Według Synodu piosenkarka demonstruje "brak szacunku dla uczuć wiernych w krajach, w których odbywają się jej koncerty", a jej przesłania "są sprzeczne z moralnością chrześcijańską". Synod przypomina, że w dniu, w którym obchodzi się rocznicę stracenia św. Jana Chrzciciela, wierni powinni pościć oraz wstrzymywać się od świeckich zabaw.
Tym samym wyżsi dostojnicy Cerkwi po raz pierwszy zajęli stanowisko w sprawie tego typu - dotychczas Synod nie ustosunkowywał się do takich wydarzeń świeckich.
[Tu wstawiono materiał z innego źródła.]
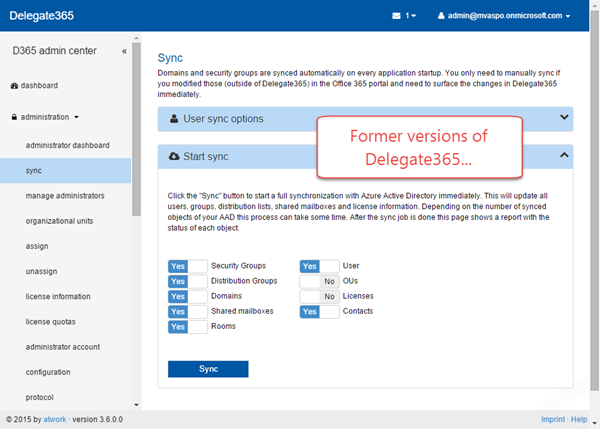Click the mail envelope notification icon
The width and height of the screenshot is (600, 429).
398,16
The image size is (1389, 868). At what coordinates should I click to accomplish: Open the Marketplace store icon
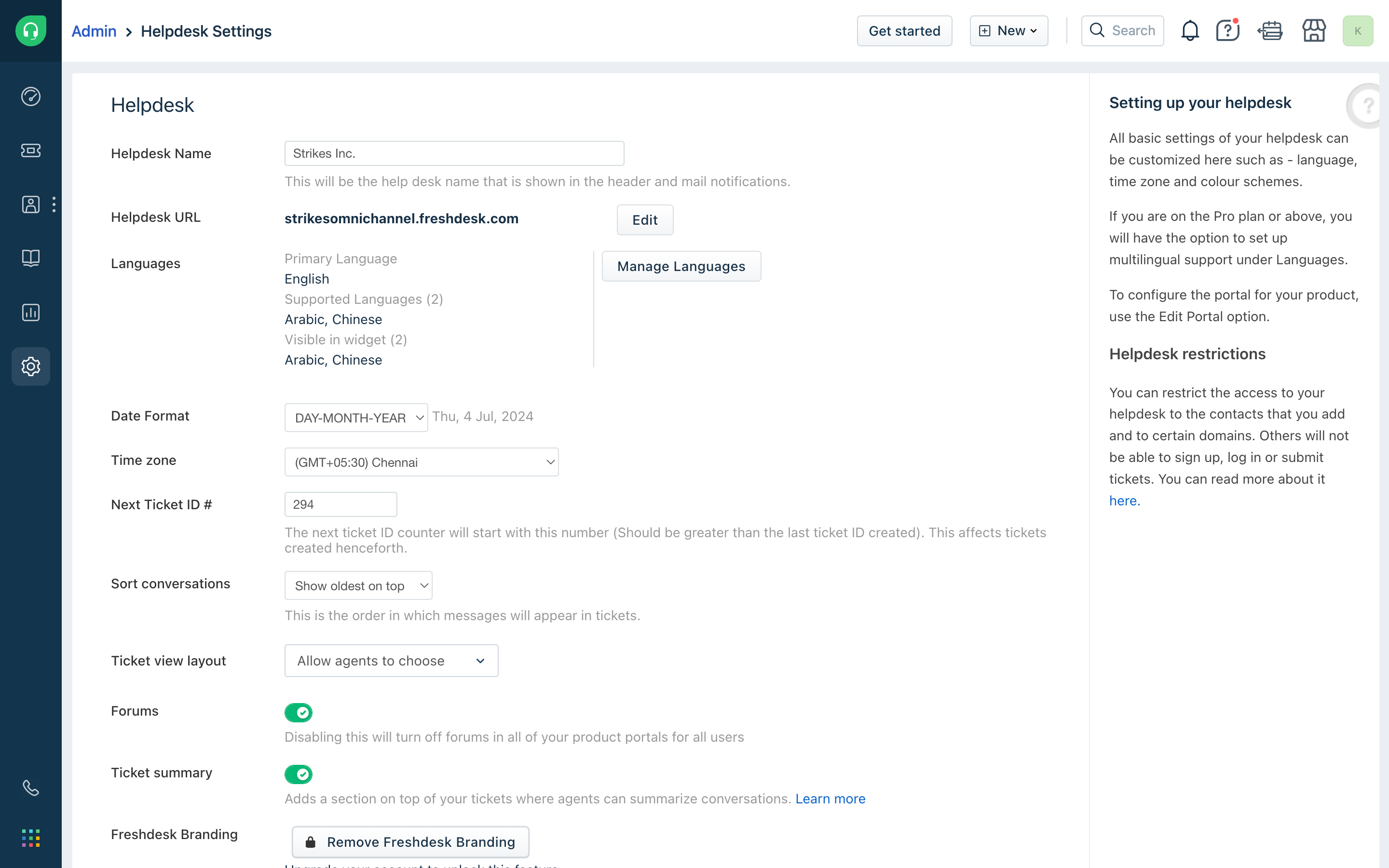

Najostrzej przeciwko koncertowi wypowiedział się metropolita płowdiwski Nikołaj - najmłodszy członek Synodu, zwolennik modernizacji Cerkwi i przyciągnięcia do niej młodych ludzi. Nazwał on Madonnę "nową Herodiadą, która chce nie naszych głów, lecz naszych dusz".
Bilety na koncert Madonny w cenie od 100 do 200 lewów (50-100 euro) zostały sprzedane jeszcze w lutym. Gwiazda wystąpi na największym sofijskim stadionie.
Do Sofii przybyła już większość z 68 ciężarówek z rekwizytami piosenkarki. Jej show będzie największym z dotychczasowych widowisk tego typu w Bułgarii - pisze gazeta "Dnewnik".
Na internetowym forum dziennika czytelnik, prawdopodobnie rozczarowany odwołaniem kilku dużych koncertów gwiazd w ostatnich miesiącach, napisał: "Zobaczyłem tiry. Ona naprawdę przybywa!".